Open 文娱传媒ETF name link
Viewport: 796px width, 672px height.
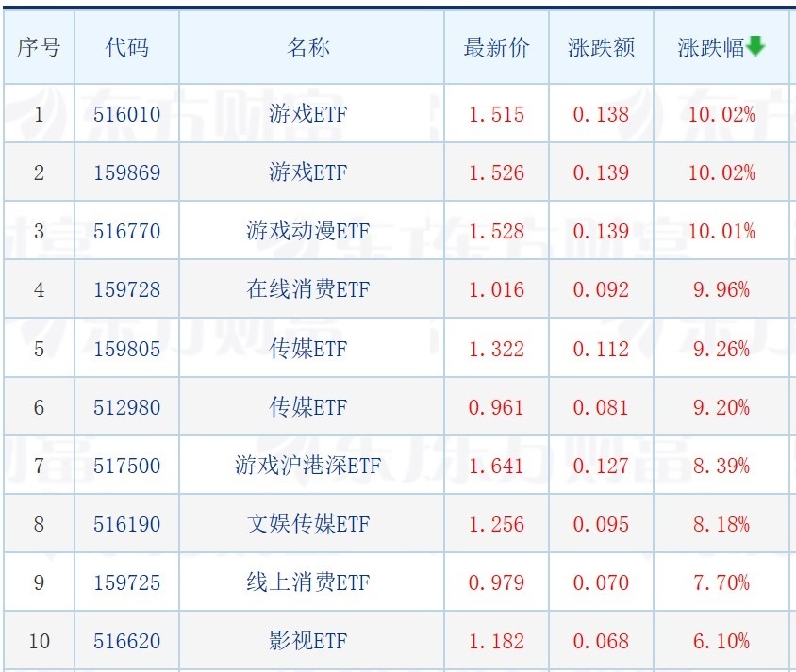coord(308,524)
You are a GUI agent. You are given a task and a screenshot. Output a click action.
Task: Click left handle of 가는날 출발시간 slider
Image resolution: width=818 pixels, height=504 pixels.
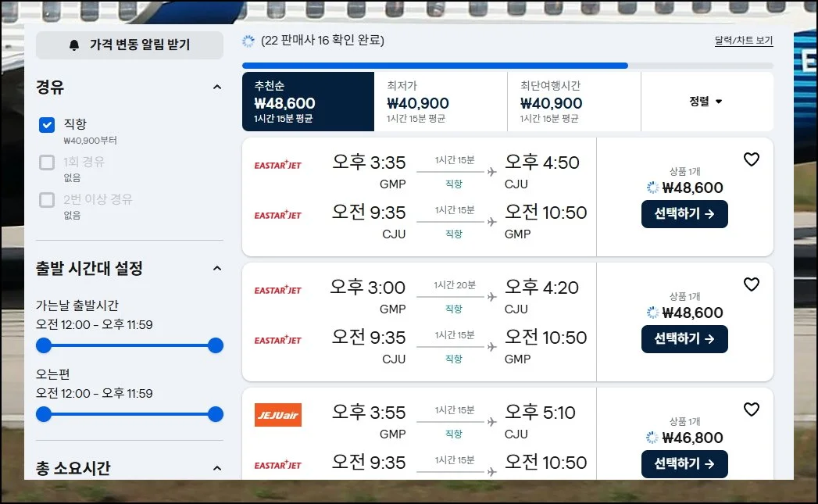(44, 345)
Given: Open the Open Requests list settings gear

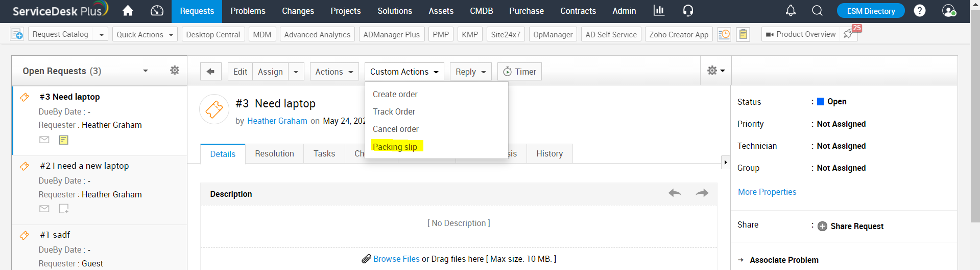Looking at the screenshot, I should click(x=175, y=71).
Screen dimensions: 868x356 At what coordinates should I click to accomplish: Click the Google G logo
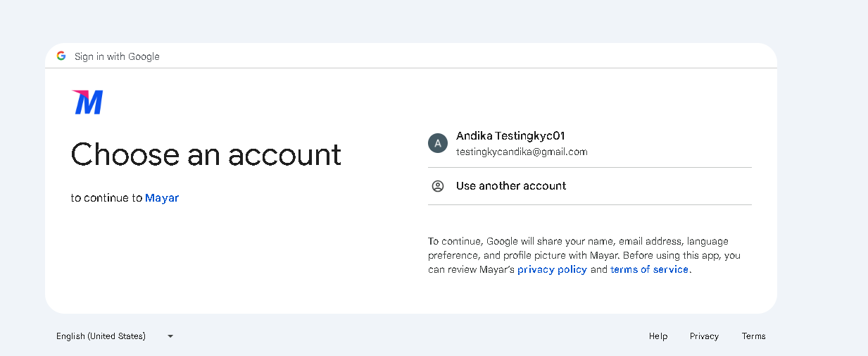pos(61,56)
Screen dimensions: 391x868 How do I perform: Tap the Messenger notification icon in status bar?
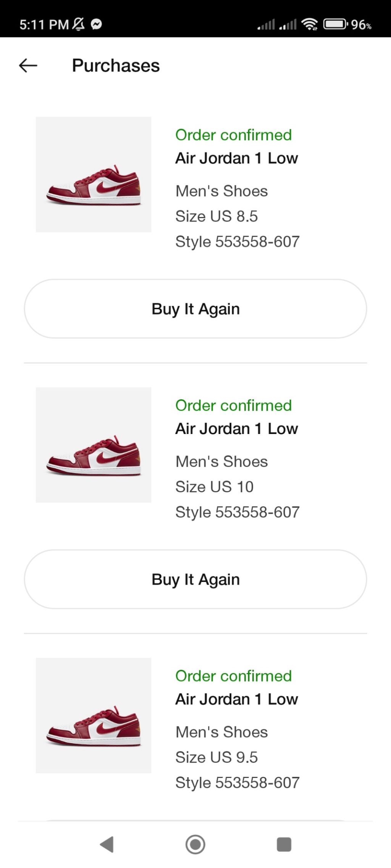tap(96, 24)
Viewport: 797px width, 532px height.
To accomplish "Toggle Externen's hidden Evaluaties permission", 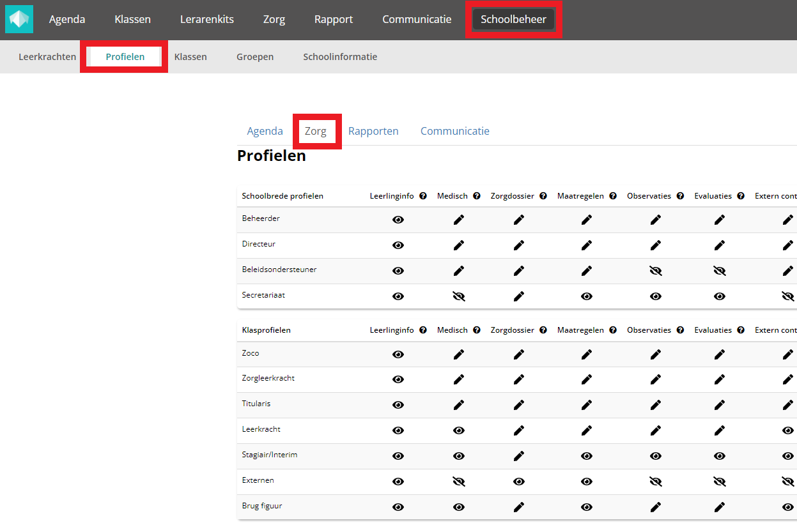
++++++++++++++++++++
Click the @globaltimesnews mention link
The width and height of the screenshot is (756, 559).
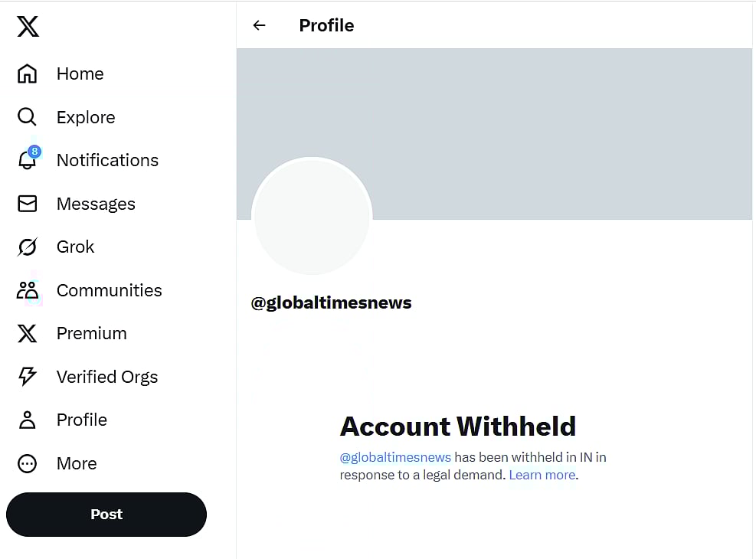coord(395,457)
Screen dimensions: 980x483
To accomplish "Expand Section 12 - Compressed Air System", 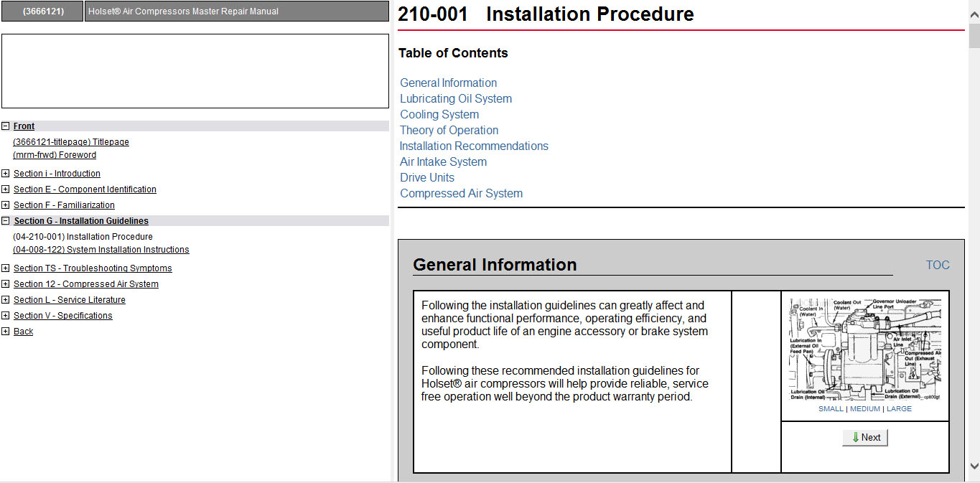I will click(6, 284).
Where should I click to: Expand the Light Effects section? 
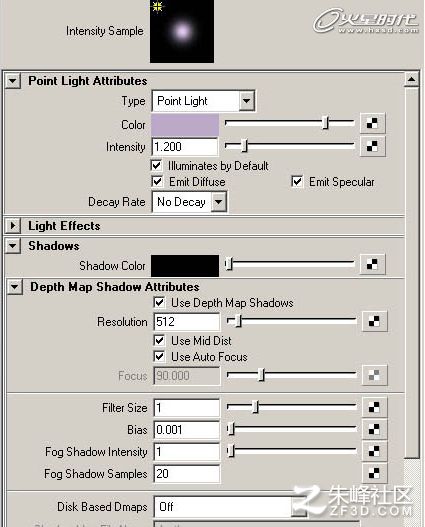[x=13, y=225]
++++++++++++++++++++
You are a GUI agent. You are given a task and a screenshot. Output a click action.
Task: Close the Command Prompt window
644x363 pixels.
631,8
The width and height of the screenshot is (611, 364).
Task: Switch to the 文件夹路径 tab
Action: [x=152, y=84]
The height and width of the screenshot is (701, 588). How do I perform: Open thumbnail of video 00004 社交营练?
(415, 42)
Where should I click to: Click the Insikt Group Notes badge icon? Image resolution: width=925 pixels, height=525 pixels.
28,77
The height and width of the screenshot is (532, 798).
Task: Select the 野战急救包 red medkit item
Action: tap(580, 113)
++++++++++++++++++++
» **Exercise objective**: Starting with the line that contains "Open 文娱传媒ETF name link" and finishing with the line that contains "Externen's hidden Evaluaties", reproduce every line of the material above exactly, but not the pictures.

» **Task solution**:
Open 文娱传媒ETF name link
Viewport: 796px width, 672px height.
coord(308,524)
You are a GUI agent. You are given a task and a screenshot. Output a click action.
Task: Click left handle of 가는날 출발시간 slider
Image resolution: width=818 pixels, height=504 pixels.
(44, 345)
Given: Open the Open Requests list settings gear

Looking at the screenshot, I should click(x=175, y=71).
Screen dimensions: 868x356 At what coordinates should I click to accomplish: Click the Google G logo
pos(61,56)
Screen dimensions: 391x868 How do I perform: Tap the Messenger notification icon in status bar?
tap(96, 24)
Viewport: 797px width, 532px height.
To accomplish "Toggle Externen's hidden Evaluaties permission", 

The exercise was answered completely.